Marismas del Guadalquivir
Las personas retratadas por Aya faenan con energía, pero tras la dura jornada aparecen con los ojos agotados de tanta luz, de tanto horizonte, por lo que apreciamos en ellas una cierta derrota, un cansancio casi metafísico de vivir en unas tierras en las que la belleza, siendo cotidiana, resulta apabullante. Los hombres y mujeres de las marismas que ha retratado Aya, así como sus paisajes, son realistas hasta resultar fantásticos, son sobrios y senequistas, no hay en ellos ni ironía ni regodeos estéticos, sino una especie de minimalismo andaluz de casas esenciales perfectamente integradas en el paisaje de blancos luminosos y negros vestidos.
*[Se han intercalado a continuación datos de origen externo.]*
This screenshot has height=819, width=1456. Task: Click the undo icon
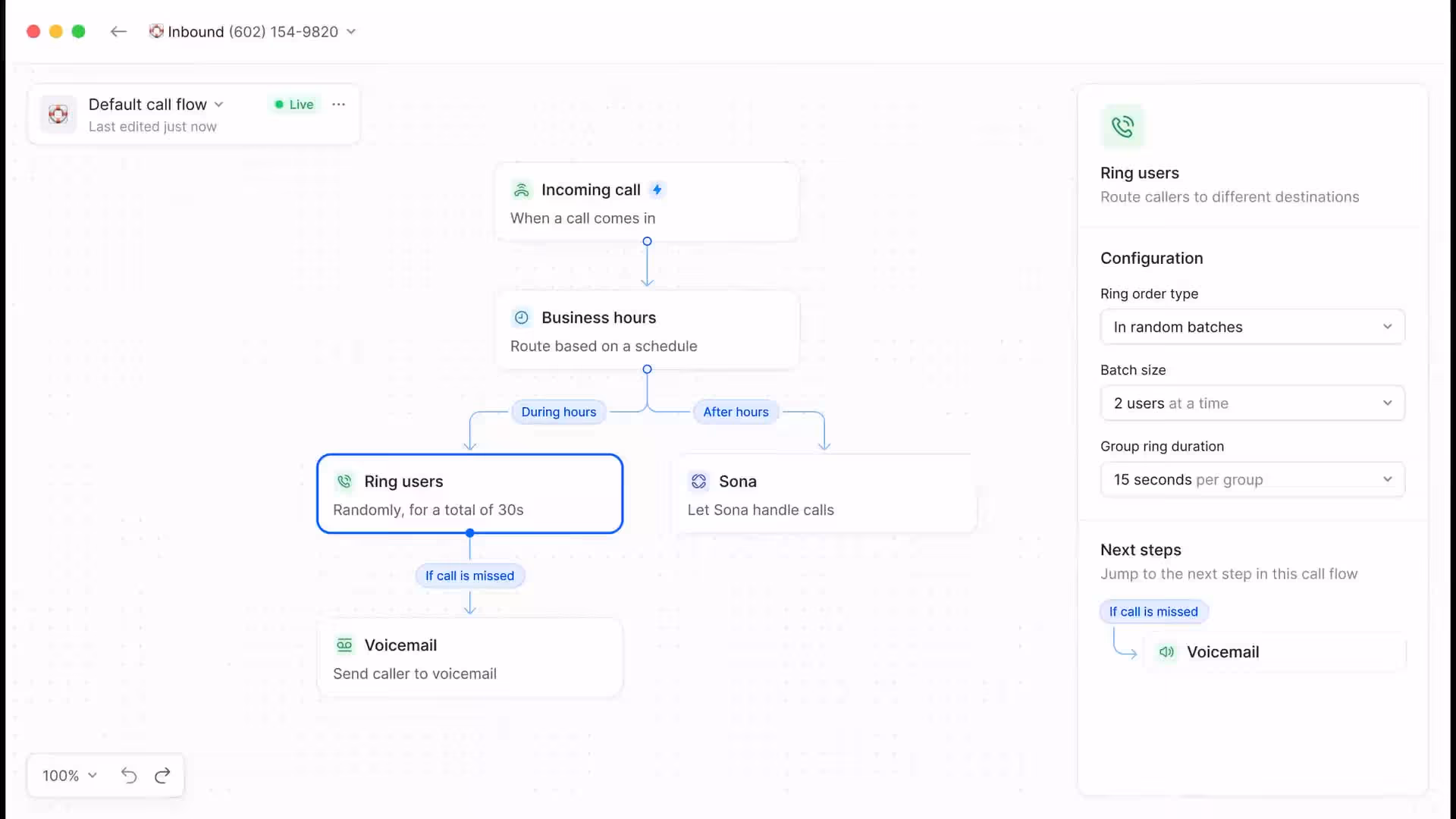pos(129,775)
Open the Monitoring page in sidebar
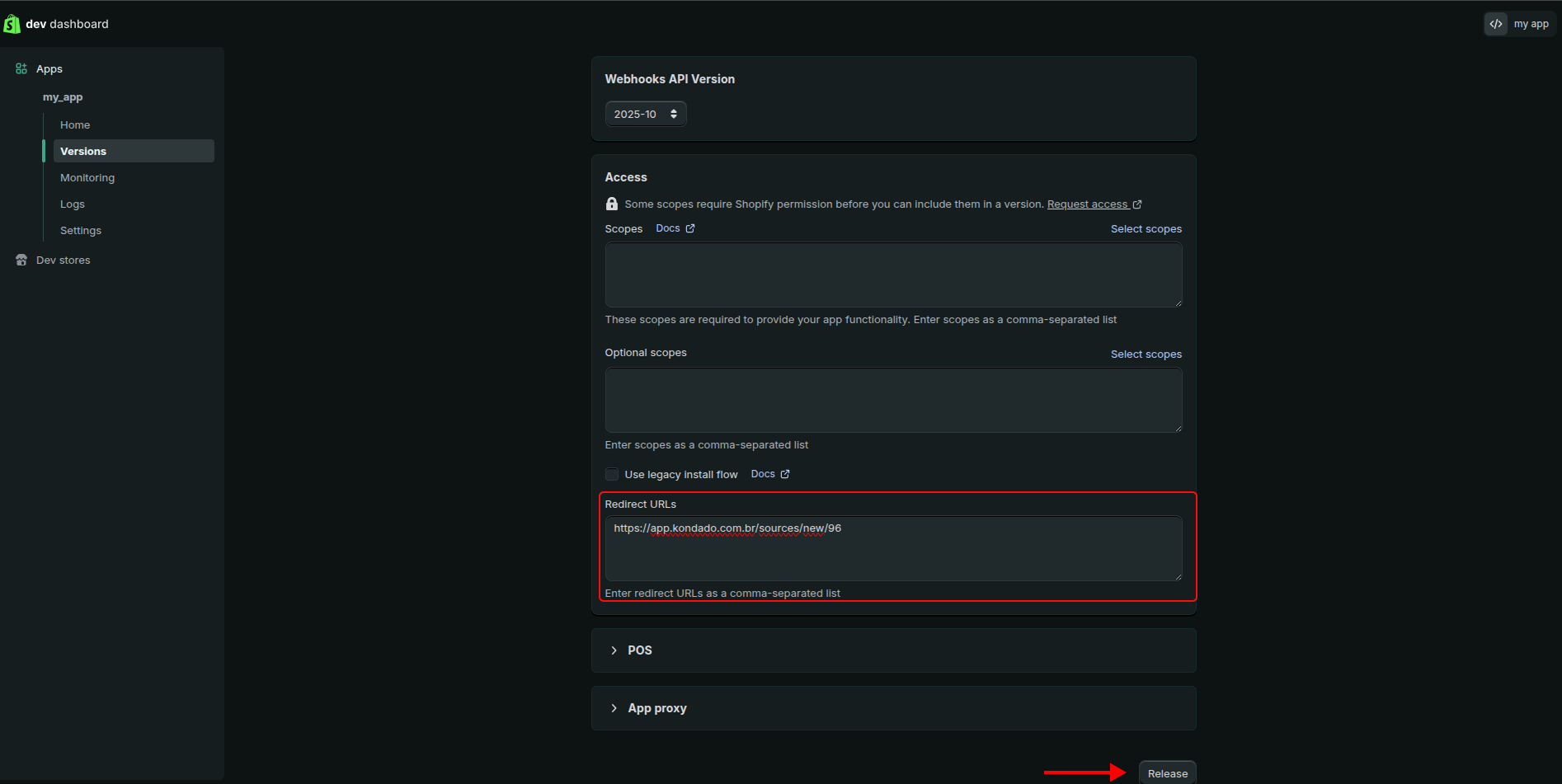Viewport: 1562px width, 784px height. click(x=87, y=177)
El argumento, enorme y ambicioso, bebe en abundantes referentes fotográficos, de Weston a Adams, de Sander al mejor fotoperiodismo de Magnum. Los hombres y mujeres de Aya van desde los americanos de Klein a los de Evans y Frank, incluso a los de Lorca DiCorcia. Dueño de una estética propia, con refinados juegos visuales plenos de sabiduría, con la sensualidad de unas gradaciones tonales fuertes, sus fotografías resultan duras y repletas de extrema sensibilidad.
L. Garrido
La sede
El Centro Cultural del Conde Duque está situado en el antiguo cuartel del mismo nombre, construido por el arquitecto Pedro de Ribera en la primera mitad del siglo XVIII. Propiedad del Ayuntamiento de Madrid desde finales de los setenta, alberga la Concejalía de Cultura, la Biblioteca Histórica, el Archivo de la Villa y la Hemeroteca Municipal. Cuenta además con cinco salas de exposiciones dedicadas fundamentalmente al arte contemporáneo y, desde junio de 1999, la Colección Municipal de Arte Contemporáneo se expone de forma permanente en una nueva sala.